De INTRODUCCIÓN AL ABUELO

Más allá de su deseo de instruirme sobre la honradez humana y el secreto profesional del periodista, es verdad que el Abuelo se autodespedía con bastante frecuencia de los empleos que conseguía. En la agencia de noticias Efe, la más potente del mundo de habla hispana, tan sólo trabajó un día. Llegó puntual, entregó en la administración los documentos que le pidieron, bajó a la redacción y se incorporó al puesto asignado en la sección de Economía, donde se iba a ocupar del área de Industria.
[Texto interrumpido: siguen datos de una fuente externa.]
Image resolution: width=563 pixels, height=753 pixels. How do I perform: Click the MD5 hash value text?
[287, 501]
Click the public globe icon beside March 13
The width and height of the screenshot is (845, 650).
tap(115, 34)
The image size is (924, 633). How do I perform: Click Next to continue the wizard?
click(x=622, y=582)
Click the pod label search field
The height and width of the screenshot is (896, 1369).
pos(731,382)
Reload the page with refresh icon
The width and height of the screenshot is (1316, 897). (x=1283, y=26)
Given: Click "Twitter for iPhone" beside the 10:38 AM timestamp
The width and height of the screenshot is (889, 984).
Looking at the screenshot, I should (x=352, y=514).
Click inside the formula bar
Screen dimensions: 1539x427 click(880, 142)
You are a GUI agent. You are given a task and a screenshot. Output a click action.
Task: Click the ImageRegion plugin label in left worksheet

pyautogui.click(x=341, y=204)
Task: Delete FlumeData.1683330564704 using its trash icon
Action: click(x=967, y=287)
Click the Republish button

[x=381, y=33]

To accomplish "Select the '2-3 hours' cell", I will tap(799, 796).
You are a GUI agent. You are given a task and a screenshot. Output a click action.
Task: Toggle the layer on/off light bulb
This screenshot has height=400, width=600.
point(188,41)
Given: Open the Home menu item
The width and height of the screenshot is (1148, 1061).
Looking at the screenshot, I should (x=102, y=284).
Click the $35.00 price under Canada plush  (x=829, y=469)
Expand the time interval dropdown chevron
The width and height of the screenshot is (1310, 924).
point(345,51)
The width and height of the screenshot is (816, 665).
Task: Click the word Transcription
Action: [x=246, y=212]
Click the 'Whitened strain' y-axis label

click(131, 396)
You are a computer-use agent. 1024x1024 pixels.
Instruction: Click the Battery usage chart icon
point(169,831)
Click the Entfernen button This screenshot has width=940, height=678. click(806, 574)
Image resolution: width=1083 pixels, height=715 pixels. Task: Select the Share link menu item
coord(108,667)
Para empezar redactó y “metió por el tubo” la reseña con las novedades del Boletín Oficial del Estado (BOE) y realizó otras tareas menores. La jornada iba a ser larga, ya que el ministro del ramo iba a pronunciar una conferencia, seguía de una cena con preguntas, a las 20:00 horas en un rancio y conservador club de opinión. En un determinado momento, antes del mediodía, le avisaron para que subiera a firmar su contrato laboral. Pero al comprobar que la jornada de seis horas y la poca retribución distaban un huevo de las condiciones acordadas con el jefazo de la entidad, se negó a firmar, recogió sus documentos y se largó. ¿Adónde iba él con un sueldo que no alcanzaba para alimentar a su familia y pagar la letra de la humilde vivienda (noventa metros en vertical) que había comprado a una cooperativa en el extrarradio de la capital? Desde luego en casa no se podía presentar con tan magra cifra salarial; bastantes sacrificios había sufrido la abuela Goyi para someterla a renovadas angustias y privaciones. Con todo y para no fastidiar a compañero alguno de trabajo, cumplió la agenda prevista, reportó la información noticiosa del ministro de marras y adiós muy buenas.